GenerationResult(request_id=1, prompt_token_ids=[32, 12, 24, 54, 6, 747], outputs=[CompletionOutput(index=0, text='', token_ids=[], cumulative_logprob=None, logprobs=[])], finished=False)

tensor([[ -4.7734,  -6.8086,  -2.9629,  ...,  -4.6484,  -5.6211,  -5.0430],
        [  5.9062,   5.9453,   1.4648,  ...,   9.1797,   7.4297,   7.4883],
        [ 10.3906,  13.6094,   9.4766,  ...,  13.9062,  11.4062,  12.7891],
        [  4.1172,   1.7715,  -7.2344,  ...,   2.8203,   5.0391,   2.3750],
        [  1.6025,  -3.4180, -10.7422,  ...,  -2.5332,  -0.2891,  -1.4541],
        [  3.5684,   2.9492,  -0.8101,  ...,   4.0977,   4.3750,   2.9492]])

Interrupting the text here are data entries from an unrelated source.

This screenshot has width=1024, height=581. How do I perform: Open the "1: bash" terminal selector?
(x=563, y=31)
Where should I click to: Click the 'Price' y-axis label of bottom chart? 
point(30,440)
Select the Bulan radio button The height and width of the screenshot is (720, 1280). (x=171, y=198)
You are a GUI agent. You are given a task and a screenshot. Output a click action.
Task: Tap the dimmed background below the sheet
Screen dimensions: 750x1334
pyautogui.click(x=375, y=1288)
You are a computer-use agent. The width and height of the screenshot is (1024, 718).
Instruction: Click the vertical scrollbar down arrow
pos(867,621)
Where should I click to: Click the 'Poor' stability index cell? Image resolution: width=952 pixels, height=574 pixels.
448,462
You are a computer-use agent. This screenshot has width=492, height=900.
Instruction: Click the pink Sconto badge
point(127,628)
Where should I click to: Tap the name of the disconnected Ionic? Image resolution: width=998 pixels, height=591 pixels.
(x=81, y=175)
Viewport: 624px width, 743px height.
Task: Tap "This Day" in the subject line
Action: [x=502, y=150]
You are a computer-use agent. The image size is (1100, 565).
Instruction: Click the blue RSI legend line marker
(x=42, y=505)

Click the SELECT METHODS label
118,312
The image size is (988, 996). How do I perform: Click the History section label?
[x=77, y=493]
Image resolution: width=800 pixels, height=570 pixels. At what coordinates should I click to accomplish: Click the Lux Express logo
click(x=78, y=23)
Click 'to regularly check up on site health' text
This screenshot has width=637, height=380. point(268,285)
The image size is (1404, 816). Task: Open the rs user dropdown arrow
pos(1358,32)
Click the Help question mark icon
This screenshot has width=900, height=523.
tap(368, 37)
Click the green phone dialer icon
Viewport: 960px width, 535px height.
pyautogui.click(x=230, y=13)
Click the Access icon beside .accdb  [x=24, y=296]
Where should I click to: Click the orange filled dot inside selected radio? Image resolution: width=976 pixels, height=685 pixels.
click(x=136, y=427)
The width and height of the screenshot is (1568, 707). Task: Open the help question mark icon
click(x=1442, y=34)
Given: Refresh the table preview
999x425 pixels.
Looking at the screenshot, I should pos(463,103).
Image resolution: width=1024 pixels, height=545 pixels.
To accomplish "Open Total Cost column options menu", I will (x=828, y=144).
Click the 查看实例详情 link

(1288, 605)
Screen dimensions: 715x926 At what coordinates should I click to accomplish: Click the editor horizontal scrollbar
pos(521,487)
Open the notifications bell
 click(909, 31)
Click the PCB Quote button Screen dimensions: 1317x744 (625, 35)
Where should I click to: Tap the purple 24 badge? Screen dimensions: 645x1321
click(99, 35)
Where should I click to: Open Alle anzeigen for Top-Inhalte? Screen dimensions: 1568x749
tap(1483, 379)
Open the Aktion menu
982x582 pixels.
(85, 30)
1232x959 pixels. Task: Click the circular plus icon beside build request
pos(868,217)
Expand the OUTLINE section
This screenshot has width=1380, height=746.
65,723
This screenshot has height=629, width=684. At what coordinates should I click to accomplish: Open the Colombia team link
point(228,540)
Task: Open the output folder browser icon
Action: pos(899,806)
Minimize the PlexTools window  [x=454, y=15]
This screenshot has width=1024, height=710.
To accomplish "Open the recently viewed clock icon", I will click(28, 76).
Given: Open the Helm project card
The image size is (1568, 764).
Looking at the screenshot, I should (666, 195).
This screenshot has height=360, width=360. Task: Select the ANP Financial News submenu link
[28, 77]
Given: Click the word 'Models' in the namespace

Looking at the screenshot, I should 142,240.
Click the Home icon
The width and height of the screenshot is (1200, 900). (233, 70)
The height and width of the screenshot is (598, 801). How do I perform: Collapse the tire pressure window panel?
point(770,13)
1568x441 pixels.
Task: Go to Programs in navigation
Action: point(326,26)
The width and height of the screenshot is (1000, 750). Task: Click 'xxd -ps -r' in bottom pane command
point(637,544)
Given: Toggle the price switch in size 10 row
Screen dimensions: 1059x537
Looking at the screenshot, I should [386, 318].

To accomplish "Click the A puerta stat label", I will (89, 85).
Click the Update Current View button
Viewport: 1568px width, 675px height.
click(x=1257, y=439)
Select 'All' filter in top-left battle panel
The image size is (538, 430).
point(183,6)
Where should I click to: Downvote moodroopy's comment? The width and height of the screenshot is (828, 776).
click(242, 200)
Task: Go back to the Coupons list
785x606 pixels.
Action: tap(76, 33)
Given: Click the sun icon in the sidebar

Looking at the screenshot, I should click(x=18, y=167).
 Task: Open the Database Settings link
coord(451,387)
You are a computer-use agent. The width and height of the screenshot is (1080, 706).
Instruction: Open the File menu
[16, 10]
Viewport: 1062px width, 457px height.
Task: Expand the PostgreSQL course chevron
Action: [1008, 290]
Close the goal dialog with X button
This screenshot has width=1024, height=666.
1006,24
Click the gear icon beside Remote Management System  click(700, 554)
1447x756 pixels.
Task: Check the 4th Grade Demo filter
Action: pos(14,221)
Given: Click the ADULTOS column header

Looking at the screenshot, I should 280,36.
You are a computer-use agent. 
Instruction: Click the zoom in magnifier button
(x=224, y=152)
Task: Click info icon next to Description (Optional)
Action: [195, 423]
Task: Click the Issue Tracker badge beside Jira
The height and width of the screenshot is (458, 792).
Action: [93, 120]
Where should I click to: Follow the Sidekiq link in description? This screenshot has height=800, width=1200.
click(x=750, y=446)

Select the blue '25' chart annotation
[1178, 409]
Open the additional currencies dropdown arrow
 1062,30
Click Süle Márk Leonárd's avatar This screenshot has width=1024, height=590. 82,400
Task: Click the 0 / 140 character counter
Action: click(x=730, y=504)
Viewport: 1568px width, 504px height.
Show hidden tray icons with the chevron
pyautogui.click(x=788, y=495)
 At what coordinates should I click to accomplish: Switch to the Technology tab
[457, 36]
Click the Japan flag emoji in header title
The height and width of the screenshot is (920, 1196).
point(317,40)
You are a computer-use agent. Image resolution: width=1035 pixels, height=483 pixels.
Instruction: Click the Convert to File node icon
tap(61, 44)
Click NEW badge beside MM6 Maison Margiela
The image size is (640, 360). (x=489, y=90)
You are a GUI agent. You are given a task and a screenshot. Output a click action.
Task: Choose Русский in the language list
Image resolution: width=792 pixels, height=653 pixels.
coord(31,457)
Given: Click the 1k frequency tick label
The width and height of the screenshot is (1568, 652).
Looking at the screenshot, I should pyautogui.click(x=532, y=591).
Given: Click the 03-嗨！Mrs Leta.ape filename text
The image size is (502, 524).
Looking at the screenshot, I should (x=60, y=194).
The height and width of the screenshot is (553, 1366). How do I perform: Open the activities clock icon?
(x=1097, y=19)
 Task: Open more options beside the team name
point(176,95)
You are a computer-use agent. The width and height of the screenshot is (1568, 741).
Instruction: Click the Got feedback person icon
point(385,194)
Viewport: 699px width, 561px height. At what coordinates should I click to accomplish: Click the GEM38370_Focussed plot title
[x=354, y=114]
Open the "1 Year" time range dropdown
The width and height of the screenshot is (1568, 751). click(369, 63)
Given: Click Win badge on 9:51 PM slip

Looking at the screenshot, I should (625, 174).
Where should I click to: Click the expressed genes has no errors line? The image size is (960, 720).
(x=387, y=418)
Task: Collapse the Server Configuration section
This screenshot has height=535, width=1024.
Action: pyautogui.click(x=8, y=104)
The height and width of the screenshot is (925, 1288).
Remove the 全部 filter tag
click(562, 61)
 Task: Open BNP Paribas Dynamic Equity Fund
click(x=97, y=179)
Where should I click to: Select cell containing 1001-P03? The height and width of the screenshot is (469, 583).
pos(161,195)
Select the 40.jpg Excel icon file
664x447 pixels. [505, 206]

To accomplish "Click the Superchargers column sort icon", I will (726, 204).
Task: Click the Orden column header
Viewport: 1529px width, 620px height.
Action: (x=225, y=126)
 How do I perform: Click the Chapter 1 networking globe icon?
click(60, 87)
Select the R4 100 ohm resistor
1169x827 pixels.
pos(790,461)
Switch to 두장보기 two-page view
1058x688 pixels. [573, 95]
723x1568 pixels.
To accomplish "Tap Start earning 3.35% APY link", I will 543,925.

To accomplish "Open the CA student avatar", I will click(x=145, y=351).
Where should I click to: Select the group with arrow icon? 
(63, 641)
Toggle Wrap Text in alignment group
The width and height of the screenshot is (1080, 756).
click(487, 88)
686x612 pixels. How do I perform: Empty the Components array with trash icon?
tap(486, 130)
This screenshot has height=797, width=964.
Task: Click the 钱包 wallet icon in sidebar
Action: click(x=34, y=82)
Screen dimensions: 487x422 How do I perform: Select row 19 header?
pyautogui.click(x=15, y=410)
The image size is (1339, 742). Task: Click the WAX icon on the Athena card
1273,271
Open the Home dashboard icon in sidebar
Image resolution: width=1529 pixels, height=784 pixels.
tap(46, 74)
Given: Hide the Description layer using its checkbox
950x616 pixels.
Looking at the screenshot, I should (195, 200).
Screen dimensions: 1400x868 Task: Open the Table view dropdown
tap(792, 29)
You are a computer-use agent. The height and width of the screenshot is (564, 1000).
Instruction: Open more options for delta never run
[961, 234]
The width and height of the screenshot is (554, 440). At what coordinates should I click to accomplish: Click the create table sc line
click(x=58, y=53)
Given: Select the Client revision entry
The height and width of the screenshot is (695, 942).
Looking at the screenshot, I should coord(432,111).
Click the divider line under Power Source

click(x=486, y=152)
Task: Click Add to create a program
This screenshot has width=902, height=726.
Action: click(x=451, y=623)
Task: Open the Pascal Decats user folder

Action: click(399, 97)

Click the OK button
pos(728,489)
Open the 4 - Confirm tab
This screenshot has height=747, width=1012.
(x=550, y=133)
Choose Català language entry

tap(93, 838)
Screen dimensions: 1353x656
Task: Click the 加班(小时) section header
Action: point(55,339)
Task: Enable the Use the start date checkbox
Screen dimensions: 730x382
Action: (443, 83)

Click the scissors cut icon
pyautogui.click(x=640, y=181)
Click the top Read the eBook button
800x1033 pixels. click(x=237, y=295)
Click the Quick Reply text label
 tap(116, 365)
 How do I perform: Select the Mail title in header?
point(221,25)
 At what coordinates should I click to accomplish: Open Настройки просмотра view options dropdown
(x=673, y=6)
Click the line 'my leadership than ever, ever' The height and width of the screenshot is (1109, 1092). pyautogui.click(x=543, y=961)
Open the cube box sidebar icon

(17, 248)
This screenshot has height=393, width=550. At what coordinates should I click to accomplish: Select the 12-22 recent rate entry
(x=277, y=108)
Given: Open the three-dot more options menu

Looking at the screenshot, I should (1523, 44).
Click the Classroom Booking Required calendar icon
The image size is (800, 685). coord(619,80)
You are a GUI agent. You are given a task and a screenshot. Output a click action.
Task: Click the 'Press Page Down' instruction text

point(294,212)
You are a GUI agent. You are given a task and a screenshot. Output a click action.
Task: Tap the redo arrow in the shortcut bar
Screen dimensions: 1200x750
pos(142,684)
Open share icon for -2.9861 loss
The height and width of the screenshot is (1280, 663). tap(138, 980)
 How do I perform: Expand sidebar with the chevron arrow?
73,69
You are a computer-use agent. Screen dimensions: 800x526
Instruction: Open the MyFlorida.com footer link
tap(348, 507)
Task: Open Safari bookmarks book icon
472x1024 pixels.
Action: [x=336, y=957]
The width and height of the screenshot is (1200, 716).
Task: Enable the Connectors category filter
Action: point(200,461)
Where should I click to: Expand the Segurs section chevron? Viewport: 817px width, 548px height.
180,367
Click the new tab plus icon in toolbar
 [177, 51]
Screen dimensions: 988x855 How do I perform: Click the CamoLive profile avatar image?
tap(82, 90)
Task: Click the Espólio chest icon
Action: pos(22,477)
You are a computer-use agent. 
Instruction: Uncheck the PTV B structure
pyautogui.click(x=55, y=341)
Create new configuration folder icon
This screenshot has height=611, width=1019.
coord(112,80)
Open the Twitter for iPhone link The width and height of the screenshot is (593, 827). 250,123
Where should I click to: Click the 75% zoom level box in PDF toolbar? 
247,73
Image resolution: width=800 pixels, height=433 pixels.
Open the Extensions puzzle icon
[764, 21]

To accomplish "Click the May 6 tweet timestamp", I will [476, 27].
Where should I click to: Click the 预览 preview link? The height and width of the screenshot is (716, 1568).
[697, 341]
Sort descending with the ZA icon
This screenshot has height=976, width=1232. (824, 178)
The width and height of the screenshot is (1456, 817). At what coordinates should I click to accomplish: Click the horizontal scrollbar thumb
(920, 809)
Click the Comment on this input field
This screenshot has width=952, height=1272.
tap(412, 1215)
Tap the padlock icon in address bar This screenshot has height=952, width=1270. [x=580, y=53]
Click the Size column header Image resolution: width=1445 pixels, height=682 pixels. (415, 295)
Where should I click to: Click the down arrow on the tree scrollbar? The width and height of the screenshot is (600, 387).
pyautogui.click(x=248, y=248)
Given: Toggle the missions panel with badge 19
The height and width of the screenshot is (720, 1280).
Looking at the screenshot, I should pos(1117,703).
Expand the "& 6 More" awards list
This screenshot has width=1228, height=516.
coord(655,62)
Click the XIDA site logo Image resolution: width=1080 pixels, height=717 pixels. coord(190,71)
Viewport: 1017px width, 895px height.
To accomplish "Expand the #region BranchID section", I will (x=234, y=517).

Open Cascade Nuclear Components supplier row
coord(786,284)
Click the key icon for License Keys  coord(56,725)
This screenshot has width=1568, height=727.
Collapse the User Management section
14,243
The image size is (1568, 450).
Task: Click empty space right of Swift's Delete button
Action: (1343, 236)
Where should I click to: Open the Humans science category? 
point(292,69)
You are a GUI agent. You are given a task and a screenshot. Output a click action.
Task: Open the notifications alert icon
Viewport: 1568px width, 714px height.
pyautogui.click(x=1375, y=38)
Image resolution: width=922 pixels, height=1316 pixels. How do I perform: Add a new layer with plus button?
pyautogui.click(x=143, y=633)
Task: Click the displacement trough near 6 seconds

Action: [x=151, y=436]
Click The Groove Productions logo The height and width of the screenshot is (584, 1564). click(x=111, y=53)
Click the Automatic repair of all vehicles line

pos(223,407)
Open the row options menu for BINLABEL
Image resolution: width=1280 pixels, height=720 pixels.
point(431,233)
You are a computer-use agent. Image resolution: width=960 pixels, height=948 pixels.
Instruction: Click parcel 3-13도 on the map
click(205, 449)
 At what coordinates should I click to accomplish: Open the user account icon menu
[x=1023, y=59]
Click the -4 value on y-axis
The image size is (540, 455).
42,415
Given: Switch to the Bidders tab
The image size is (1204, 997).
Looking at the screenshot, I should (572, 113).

Context logit tensors are so huge but llm.generate is very slow because it return the tensors down from gpu to cpu.

How to get output including context_logits with GPU tensors?

Aug 29 '24 08:08 lkm2835

This issue is stale because it has been open 30 days with no activity. Remove stale label or comment or this will be closed in 15 days."

Sep 29 '24 02:09 github-actions[bot]

This issue was closed because it has been stalled for 15 days with no activity.

Oct 15 '24 02:10 github-actions[bot]